▸ Assignment: Once you find the line with "Given: Click the", output it and every line after it exactly, through the last line of the listing, but no pictures.
START Material provided
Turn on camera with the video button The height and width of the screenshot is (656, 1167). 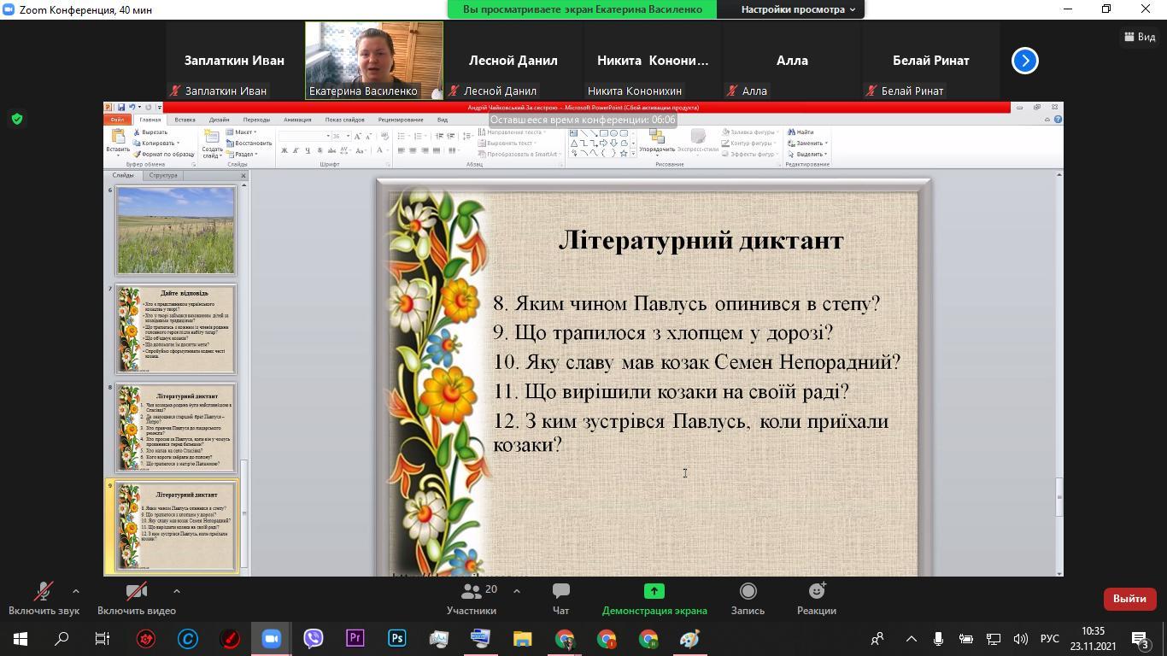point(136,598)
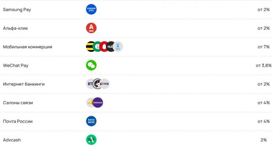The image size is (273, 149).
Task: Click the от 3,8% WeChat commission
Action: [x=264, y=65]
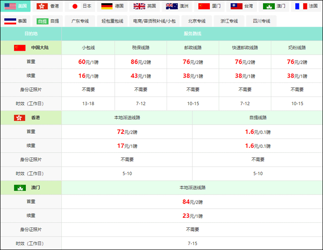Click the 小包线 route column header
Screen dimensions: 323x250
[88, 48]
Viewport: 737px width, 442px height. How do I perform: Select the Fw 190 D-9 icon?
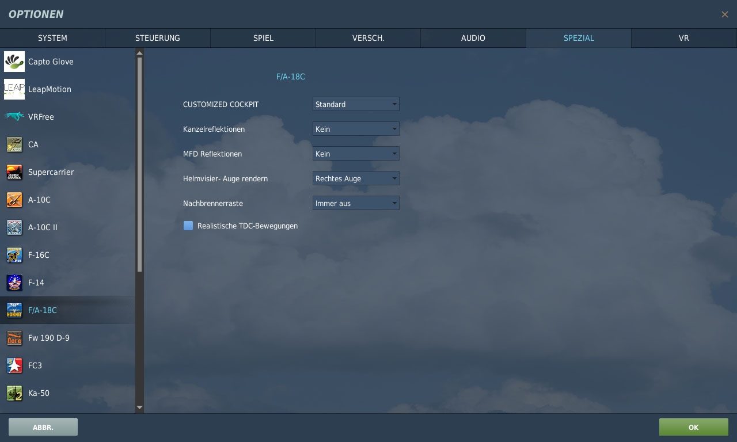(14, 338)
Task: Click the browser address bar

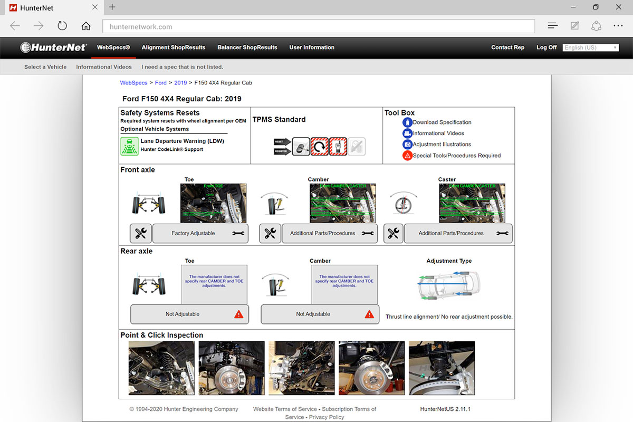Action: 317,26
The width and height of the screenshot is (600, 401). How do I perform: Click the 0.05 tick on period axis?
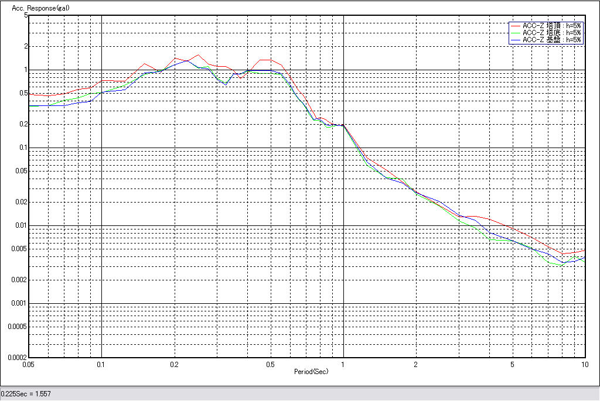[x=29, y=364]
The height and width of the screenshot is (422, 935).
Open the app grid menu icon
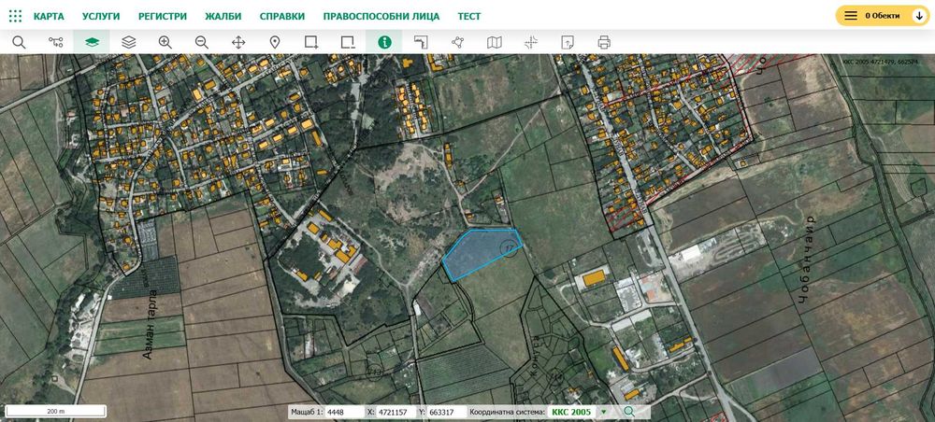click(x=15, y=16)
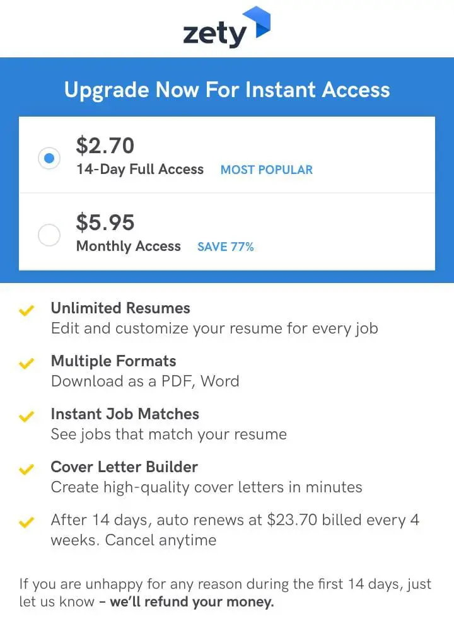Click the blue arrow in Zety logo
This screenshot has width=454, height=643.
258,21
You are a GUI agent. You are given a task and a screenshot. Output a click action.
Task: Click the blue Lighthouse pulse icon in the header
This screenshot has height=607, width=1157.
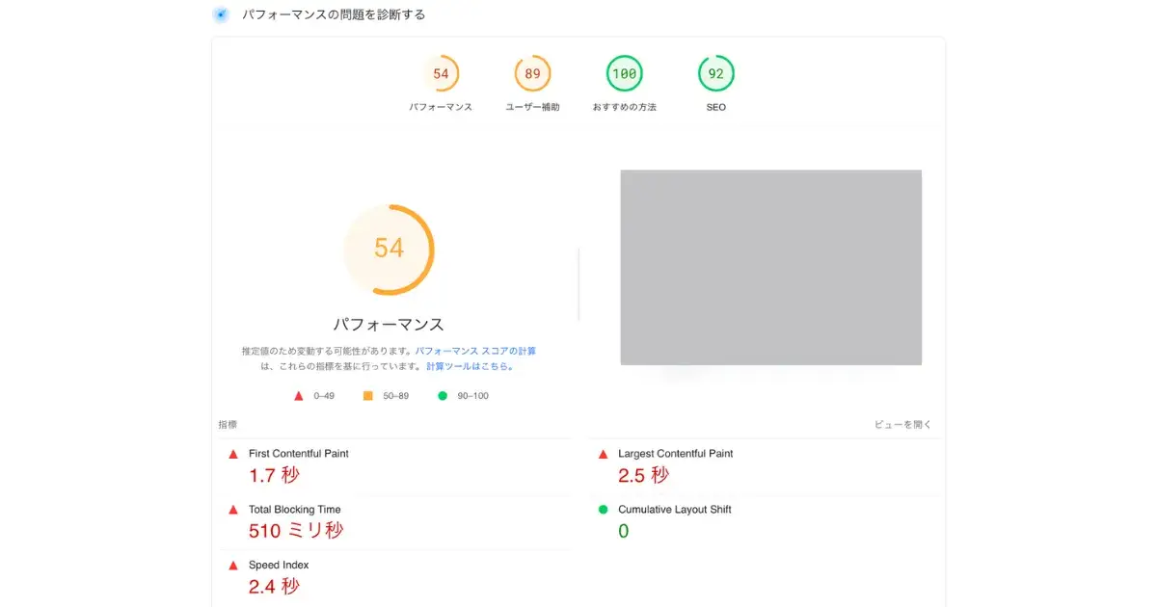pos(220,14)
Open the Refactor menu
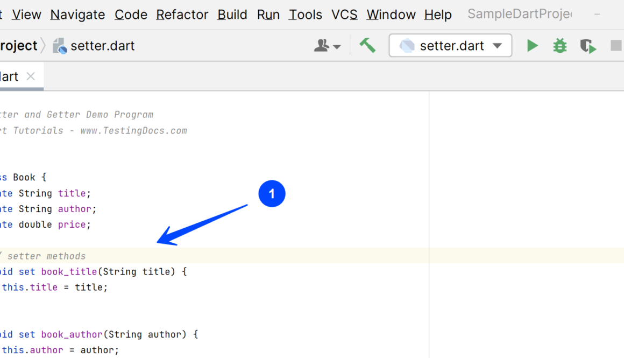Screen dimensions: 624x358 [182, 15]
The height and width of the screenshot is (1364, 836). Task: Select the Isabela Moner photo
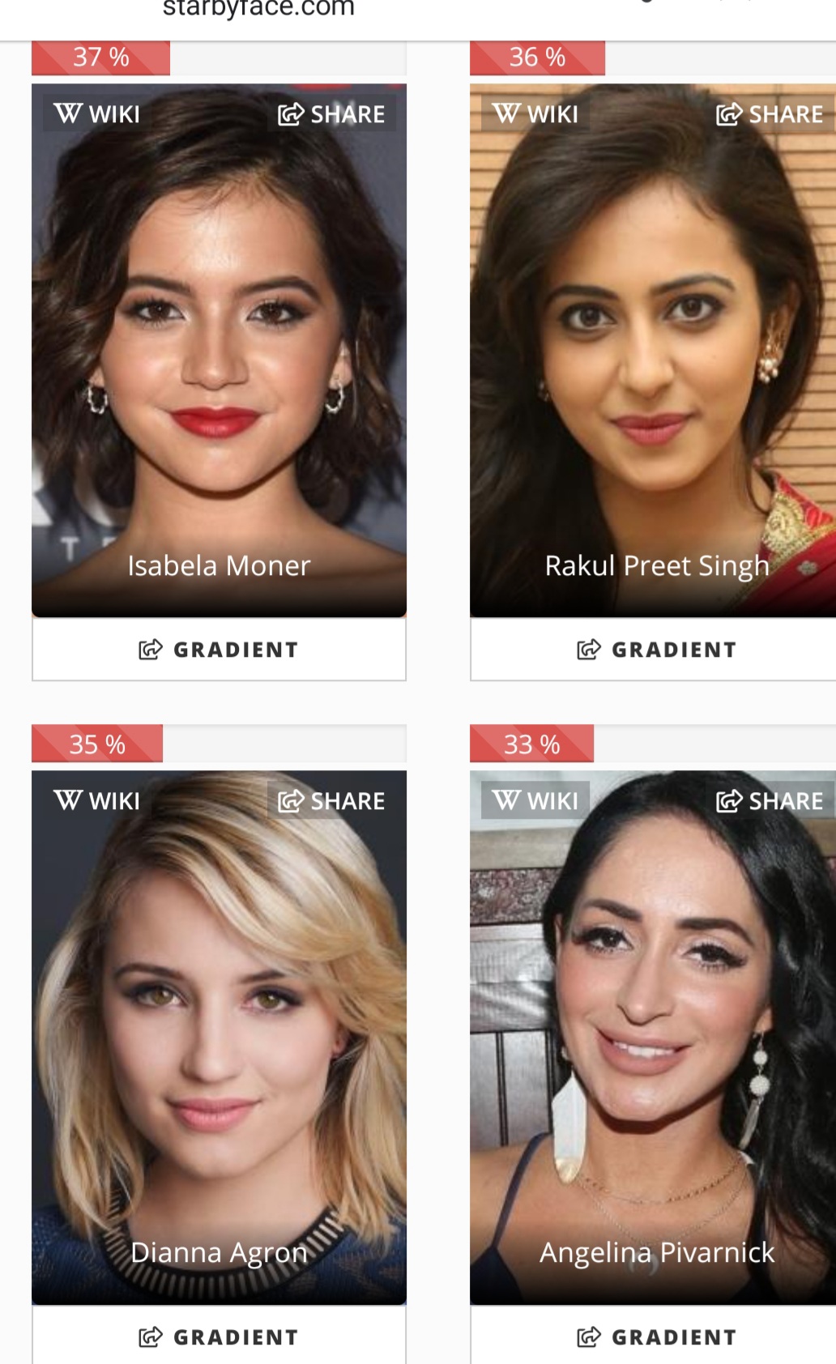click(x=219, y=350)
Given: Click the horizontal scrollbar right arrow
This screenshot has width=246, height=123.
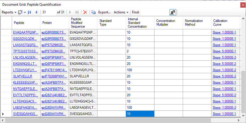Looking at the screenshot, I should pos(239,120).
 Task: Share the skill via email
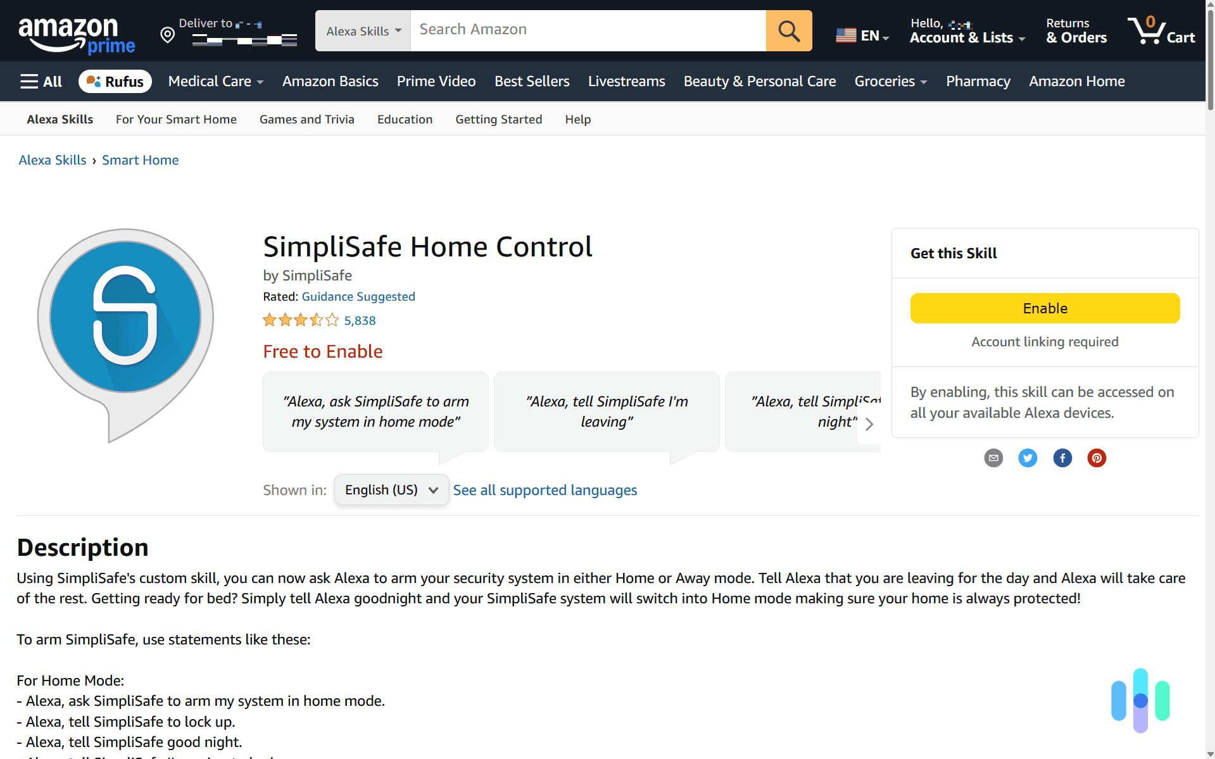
END Material provided
▸ Exercise output:
Given: Click the horizontal scrollbar right arrow
This screenshot has width=246, height=123.
Looking at the screenshot, I should pos(239,120).
 Task: Share the skill via email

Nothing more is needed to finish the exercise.